05.11.19

Commission des affaires économiques et loi anti-gaspillage

Le 5 novembre 2019, les députés LaREM des commissions Affaires économiques et Développement durable de l'Assemblée nationale ont participé à une réunion de travail avec la secrétaire d'État auprès de la ministre de la Transition écologique et solidaire Brune Poirson sur le projet de loi anti-gaspillage pour une économie circulaire, qui arrivera avant la fin de l’année à l’Assemblée nationale.

Le 5 novembre 2019, les députés LaREM des commissions Affaires économiques et Développement durable de l'Assemblée nationale ont participé à une réunion de travail avec la secrétaire d'État auprès de la ministre de la Transition écologique et solidaire Brune Poirson sur le projet de loi anti-gaspillage pour une économie circulaire, qui arrivera avant la fin de l’année à l’Assemblée nationale.

L'économie circulaire est une "révolution" économique et sociétale, un changement majeur de paradigme, une révision critique de toute la chaîne de valeur.

Dans les filières de l’industrie, ce sont des approvisionnements durables en matières et composants, une éco-conception des objets incluant la lutte contre l’obsolescence programmée et le recyclage maximal, une réparation possible et une remise en vente dans des supermarchés du réemploi. Cela nécessitera évidemment des investissements en euros et en matière grise.

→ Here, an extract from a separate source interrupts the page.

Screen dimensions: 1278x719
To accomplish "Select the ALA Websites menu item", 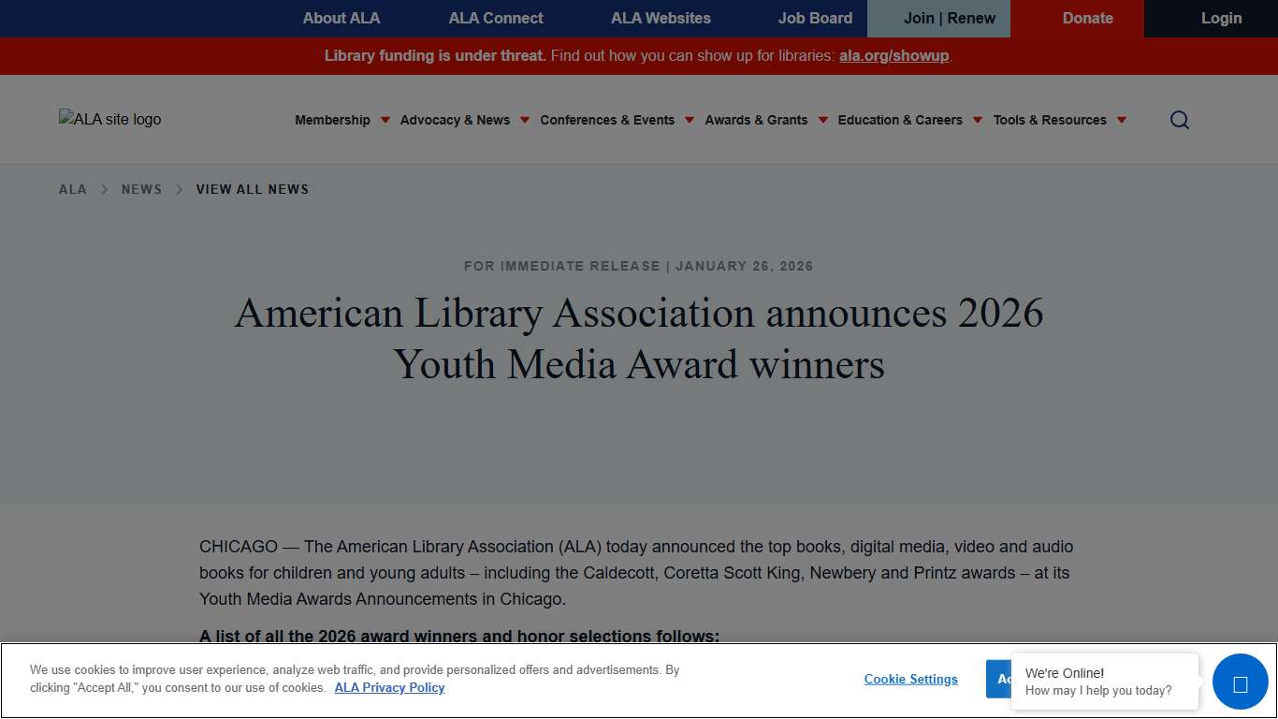I will (661, 18).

Dans la vie quotidienne, c’est une information des consommateurs pour un choix responsable lors des achats, ce sont des bouteilles plastiques consignées, des vêtements qu’on ne jettera plus, y compris en cas d’invendus, des mégots de cigarettes récupérés car pleins de produits toxiques. Il faudra éduquer, sensibiliser et parfois contraindre.

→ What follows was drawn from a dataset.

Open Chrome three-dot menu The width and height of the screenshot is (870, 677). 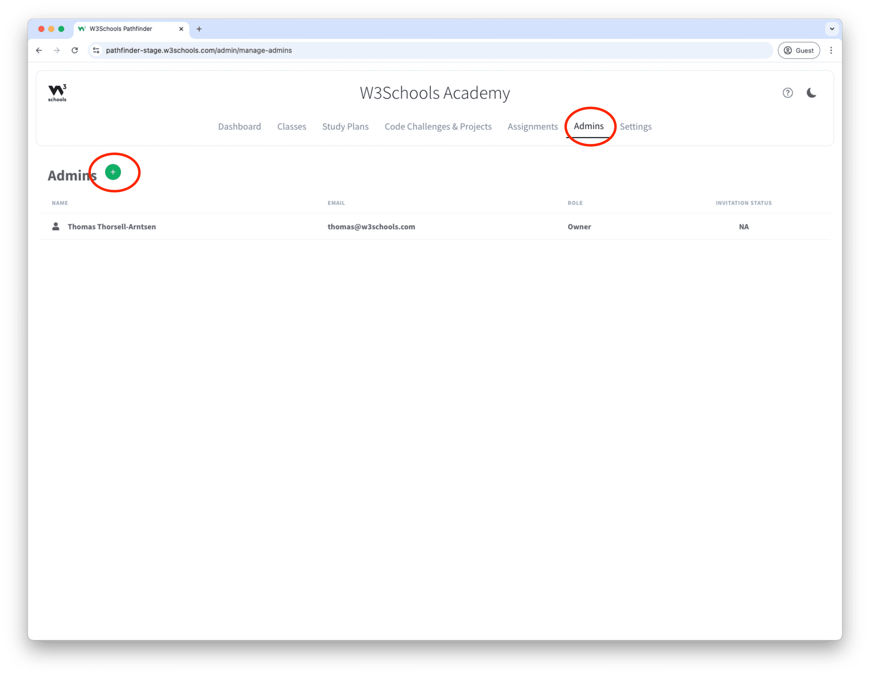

Dans le bâtiment, ce sont davantage de déchèteries professionnelles ouvertes aux bonnes heures pour les artisans, des déconstructions d’immeubles triant les matériaux, une lutte contre les décharges sauvages. Il faudra finaliser les négociations et contractualiser avec les fédérations du bâtiment, elles sont prêtes à s’engager.

Avec les collectivités, c’est la politique globale de réduction des déchets, la construction des infrastructures de récupération et de tri des déchets, une évaluation des pratiques, un accompagnement par l’Etat et par la loi.

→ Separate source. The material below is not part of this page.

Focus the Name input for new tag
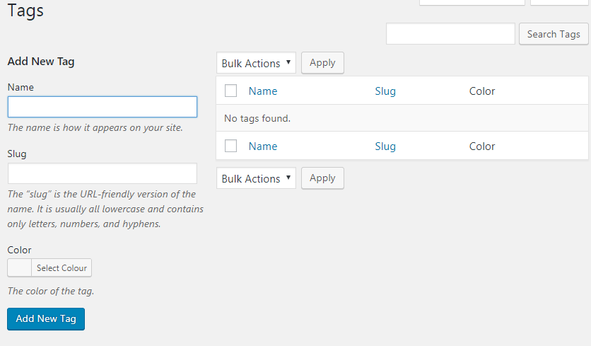click(103, 107)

Le but de l’économie circulaire est bien de lutter contre le gaspillage et de produire puis consommer des biens et des services qui respectent les ressources naturelles, qui évitent le réchauffement climatique et la production de carbone.

La mutation des entreprises et de nos comportements nous permettra d’éviter une sur-réglementation punitive et la culpabilisation croissante de tous les citoyens.